— Kutipan Sumber —
Dari 18% UMKM Agrikultur yang menerima Bantuan Presiden Produktif untuk UMKM atau BLT UMKM tahap 1 saat survei dilakukan, lebih dari 80% mengaku menerima dana insentif ini secara utuh yakni sebesar Rp 2.400.000. Bantuan ini diberikan satu kali dalam bentuk uang sejumlah Rp 2,4 juta. Seluruh dana bantuan UMKM disalurkan melalui perbankan, BPD, BPR, koperasi simpan pinjam dan koperasi melalui LPDB.

Digitalisasi dan Strategi Bertahan


Pelaku usaha UMKM Agrikultur menyadari penggunaan internet dapat membantu menjalankan usaha khususnya untuk memasarkan produk di masa pandemi saat ini. Hal ini yang mendorong UMKM Agrikultur di sektor perikanan, pertanian dan peternakan membutuhkan pelatihan untuk dapat memanfaatkan internet dalam memasarkan produknya secara online.

— Bagian Latihan —
1) Menurut kutipan tentang UMKM Agrikultur, melalui lembaga apa saja seluruh dana bantuan UMKM disalurkan?
2) Tulis ulang bagian kutipan tentang UMKM Agrikultur yang dimulai dengan kata-kata "Dari 18% UMKM" dan diakhiri dengan "produknya secara online.", dengan mengganti "pelatihan" menjadi "pendampingan".

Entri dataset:
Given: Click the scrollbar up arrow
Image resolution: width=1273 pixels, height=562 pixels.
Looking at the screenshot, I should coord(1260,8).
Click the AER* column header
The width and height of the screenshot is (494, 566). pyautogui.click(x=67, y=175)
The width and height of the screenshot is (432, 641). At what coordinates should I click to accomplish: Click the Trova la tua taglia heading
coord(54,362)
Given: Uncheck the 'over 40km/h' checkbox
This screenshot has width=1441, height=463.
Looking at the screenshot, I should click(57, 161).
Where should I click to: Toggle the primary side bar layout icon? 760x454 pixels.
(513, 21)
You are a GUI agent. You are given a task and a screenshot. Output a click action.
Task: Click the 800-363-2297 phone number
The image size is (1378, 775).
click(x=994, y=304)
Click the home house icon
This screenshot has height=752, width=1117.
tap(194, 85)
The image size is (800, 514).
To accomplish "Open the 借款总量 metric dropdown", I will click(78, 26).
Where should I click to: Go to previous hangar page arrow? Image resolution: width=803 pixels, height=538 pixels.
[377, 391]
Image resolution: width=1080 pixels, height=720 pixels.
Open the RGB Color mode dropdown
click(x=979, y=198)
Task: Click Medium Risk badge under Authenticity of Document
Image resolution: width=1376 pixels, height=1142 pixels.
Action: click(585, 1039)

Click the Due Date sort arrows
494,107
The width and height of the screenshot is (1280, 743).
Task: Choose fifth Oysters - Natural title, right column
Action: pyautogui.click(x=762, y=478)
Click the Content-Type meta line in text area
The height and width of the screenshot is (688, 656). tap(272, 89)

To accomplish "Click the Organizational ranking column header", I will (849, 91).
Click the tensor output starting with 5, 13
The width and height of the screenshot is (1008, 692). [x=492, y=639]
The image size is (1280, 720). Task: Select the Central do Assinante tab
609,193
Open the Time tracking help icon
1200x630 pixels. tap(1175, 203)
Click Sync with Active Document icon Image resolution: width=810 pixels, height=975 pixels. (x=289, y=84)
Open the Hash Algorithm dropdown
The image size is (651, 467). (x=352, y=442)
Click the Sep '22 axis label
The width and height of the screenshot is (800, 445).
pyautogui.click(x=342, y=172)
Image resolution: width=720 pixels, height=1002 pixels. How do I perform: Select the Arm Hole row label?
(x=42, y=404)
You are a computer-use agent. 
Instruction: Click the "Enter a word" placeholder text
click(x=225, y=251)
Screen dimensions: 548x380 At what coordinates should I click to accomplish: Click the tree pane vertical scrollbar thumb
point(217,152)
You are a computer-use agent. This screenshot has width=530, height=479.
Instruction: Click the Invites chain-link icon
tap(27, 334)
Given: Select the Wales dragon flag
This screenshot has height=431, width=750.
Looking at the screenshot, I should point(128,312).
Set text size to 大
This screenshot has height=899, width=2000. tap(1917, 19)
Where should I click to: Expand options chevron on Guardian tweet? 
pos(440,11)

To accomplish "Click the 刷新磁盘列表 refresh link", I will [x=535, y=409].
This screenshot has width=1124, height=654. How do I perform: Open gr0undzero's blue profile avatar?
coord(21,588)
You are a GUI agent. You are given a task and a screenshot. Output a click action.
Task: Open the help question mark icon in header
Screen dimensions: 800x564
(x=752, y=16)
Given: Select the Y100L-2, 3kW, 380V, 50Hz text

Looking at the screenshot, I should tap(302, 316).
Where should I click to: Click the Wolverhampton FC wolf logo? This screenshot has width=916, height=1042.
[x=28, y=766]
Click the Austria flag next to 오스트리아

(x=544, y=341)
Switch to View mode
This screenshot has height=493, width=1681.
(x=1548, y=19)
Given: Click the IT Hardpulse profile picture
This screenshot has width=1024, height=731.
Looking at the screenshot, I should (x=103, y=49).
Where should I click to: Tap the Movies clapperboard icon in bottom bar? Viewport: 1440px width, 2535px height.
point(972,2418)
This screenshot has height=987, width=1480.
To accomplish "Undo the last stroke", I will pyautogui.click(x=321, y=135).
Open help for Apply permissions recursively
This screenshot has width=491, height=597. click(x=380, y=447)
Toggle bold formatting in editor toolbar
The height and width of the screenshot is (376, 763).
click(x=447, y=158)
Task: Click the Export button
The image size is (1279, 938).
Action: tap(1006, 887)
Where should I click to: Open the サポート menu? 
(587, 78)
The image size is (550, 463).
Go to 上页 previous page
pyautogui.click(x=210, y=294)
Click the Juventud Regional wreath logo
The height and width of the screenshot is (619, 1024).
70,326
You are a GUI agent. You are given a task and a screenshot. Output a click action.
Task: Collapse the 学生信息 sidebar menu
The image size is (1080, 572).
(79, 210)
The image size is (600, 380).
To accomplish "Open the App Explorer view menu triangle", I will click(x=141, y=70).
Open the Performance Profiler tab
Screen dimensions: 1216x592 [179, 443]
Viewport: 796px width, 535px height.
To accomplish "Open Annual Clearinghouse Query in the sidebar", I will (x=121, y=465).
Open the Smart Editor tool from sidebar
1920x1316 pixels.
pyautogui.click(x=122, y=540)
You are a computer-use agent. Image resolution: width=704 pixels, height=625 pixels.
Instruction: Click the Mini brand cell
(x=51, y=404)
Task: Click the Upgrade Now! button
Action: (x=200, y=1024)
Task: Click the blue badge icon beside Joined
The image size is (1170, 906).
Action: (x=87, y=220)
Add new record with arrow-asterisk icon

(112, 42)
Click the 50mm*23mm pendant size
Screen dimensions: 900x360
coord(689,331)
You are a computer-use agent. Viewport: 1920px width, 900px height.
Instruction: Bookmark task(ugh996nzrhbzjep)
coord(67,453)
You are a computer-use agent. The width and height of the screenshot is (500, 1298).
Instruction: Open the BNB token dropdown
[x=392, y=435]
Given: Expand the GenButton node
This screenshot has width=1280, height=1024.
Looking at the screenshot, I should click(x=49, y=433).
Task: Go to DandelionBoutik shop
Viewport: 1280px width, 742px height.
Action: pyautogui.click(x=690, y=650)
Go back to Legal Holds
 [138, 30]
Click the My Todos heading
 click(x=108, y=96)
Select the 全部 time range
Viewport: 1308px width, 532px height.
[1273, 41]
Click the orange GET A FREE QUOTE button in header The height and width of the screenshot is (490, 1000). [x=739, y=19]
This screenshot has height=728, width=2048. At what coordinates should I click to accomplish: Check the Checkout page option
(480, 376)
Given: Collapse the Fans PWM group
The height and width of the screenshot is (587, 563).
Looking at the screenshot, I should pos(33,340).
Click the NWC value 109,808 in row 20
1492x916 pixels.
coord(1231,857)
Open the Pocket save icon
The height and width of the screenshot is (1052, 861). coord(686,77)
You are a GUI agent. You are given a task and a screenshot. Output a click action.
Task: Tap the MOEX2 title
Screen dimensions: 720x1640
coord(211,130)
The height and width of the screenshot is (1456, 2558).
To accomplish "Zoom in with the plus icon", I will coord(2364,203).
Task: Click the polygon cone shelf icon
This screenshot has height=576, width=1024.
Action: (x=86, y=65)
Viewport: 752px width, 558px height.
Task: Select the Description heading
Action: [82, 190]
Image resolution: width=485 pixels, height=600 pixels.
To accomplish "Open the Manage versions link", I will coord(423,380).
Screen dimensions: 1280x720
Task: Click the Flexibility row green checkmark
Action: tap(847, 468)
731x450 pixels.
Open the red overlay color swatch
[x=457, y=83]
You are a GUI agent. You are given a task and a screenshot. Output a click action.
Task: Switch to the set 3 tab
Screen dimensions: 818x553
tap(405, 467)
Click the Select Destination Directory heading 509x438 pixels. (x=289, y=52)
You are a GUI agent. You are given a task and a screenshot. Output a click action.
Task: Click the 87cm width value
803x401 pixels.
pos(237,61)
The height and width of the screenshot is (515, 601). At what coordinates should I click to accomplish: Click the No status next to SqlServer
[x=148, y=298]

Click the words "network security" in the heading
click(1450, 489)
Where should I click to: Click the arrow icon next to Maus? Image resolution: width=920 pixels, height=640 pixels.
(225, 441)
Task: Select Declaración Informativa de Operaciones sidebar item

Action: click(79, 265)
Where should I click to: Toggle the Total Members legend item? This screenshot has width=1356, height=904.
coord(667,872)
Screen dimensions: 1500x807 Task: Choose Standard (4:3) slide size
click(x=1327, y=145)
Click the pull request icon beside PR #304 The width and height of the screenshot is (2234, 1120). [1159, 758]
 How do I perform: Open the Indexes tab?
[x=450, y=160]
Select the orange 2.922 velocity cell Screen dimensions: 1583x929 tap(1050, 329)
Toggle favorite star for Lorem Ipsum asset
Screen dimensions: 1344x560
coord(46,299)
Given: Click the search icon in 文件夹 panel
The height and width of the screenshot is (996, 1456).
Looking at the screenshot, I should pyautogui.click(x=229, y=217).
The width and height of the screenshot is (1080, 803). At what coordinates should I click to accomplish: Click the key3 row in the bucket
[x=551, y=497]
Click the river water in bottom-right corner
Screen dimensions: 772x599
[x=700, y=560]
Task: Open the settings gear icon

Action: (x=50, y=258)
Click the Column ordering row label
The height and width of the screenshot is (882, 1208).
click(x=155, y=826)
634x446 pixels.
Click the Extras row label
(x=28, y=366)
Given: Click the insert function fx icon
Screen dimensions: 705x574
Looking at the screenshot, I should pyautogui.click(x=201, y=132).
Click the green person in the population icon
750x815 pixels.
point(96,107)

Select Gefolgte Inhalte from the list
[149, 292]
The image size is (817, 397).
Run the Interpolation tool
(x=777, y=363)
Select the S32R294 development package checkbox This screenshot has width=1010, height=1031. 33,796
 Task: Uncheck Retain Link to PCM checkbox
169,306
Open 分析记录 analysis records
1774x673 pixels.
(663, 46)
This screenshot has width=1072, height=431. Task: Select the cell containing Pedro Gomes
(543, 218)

— Jawaban Tiap Butir —
1) Perbankan, BPD, BPR, koperasi simpan pinjam, dan koperasi melalui LPDB.

2)
Dari 18% UMKM Agrikultur yang menerima Bantuan Presiden Produktif untuk UMKM atau BLT UMKM tahap 1 saat survei dilakukan, lebih dari 80% mengaku menerima dana insentif ini secara utuh yakni sebesar Rp 2.400.000. Bantuan ini diberikan satu kali dalam bentuk uang sejumlah Rp 2,4 juta. Seluruh dana bantuan UMKM disalurkan melalui perbankan, BPD, BPR, koperasi simpan pinjam dan koperasi melalui LPDB.

Digitalisasi dan Strategi Bertahan


Pelaku usaha UMKM Agrikultur menyadari penggunaan internet dapat membantu menjalankan usaha khususnya untuk memasarkan produk di masa pandemi saat ini. Hal ini yang mendorong UMKM Agrikultur di sektor perikanan, pertanian dan peternakan membutuhkan pendampingan untuk dapat memanfaatkan internet dalam memasarkan produknya secara online.